Mr. SEFTEL: You know, that was the toughest part, is finding the tone. And sometimes you have got to take a chance. We want people to laugh, and we want people to - but ultimately we want people to really think about this stuff. And you know, that scene in particular, as a director, that was really hard for me because I had watched all the videos, the real videos, of people being beheaded and...
MARTIN: Yeah, there's nothing funny about those.
Mr. SEFTEL: They're terrifying. Terrifying videos. And you know, my job as the director is to interpret the script and say, OK, how do I make this scene work? I do I make this funny? And I remember with that scene, we tried it and Marisa was - Marisa Tomei was playing this reporter who was kidnapped, and she was being held at gunpoint and they were going to kill her. And it was, she was terrified. She played it in the way that she was scared. And I thought this, you know, this isn't working. And so the guys who were playing the terrorists who were standing behind her, I took them aside and I said - they were improv comedians, almost all these guys were - and I said, look you've got to move around more, you have to have fun with this. And so they started to, like, give the thumbs up and, you know, high-five each other every time she read a demand.
MARTIN: Make it so totally different from anything that we've seen.
Mr. SEFTEL: Exactly. And so we had to raise the absurdity level at times to make these scenes funny. And that was the challenge but it's, you know, sometimes you get it, sometimes you don't. But that was the challenge for sure.
MARTIN: Well, the movie's called "War, Incorporated." The director Josh Seftel - and actually we'd be remiss if we did not mention that you have - we have a mutual friend in common. There's an NPR connection, right? A woman named Kee Malesky, I understand you know.
Mr. SEFTEL: That's correct. My last film, which was a short film, was a satirical comedy called "Breaking the Mold: - The Kee Malesky Story." Some people might recognize that name if you listen to NPR because she's one of the staff librarians there.
MARTIN: She's the head NPR librarian, and she is usually based in D.C. She happens to be in New York.
KEE MALESKY: That's not my job title. Now you're getting in trouble with my boss.
MARTIN: Here's Kee. Oh, no!
MALESKY: I'm not the head librarian.
MARTIN: She's not the head librarian. What are you, Kee?
MALESKY: I'm not the head librarian. I'm just the oldest librarian.

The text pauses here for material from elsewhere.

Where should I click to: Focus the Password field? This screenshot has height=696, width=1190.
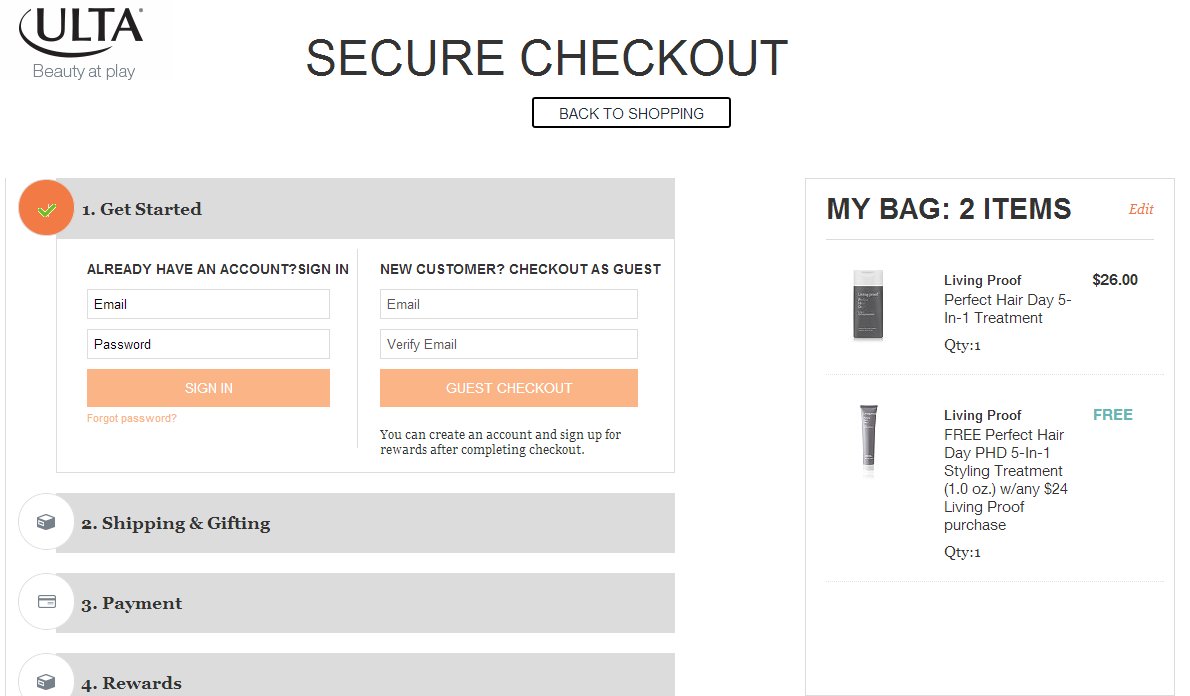coord(209,344)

MARTIN: Oh, you're the oldest!
MALESKY: For many centuries.
MARTIN: What a surprise. It's like "This Is Your Life."
MALESKY: This is my life!
MARTIN: We had a little, small-world moment because yesterday, Kee was in the studio and I said, Kee, we're doing this interview with Josh Seftel. And she said, oh my gosh, I'm his muse.
MALESKY: I know him.
MARTIN: I mean, he was basically...
MALESKY: I made him famous.
Mr. SEFTEL: She was the muse, yes.
MARTIN: She was the muse for your movie based on a young - a fictional account, we should point out.

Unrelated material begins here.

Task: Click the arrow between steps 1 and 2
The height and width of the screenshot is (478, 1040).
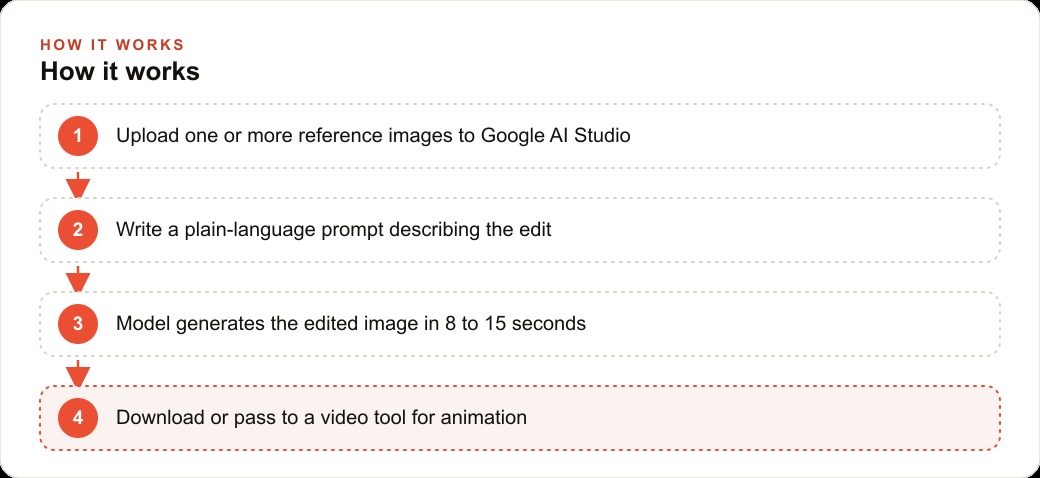Action: point(78,184)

Mr. SEFTEL: Yeah, what happened was, I was making a film for public TV that was a comedy and I wanted the protagonist to be a librarian.
MARTIN: And unfortunately, we're going to have to, what we'll do, we'll put a little summary of the Kee Malesky story on the Web site because unfortunately we have run out of time. But we did want to bring you two together to have a special little reunion. Josh Seftel is the director of "War, Incorporated." It's at the Tribeca Film Festival going on in New York right at this moment. We appreciate both of you coming in today. And that's it. For this hour of the BPP. We are always online at npr.org/bryantpark. I'm Rachel Martin.
PESCA: And I'm Mike Pesca. This is The Bryant Park Project from NPR News.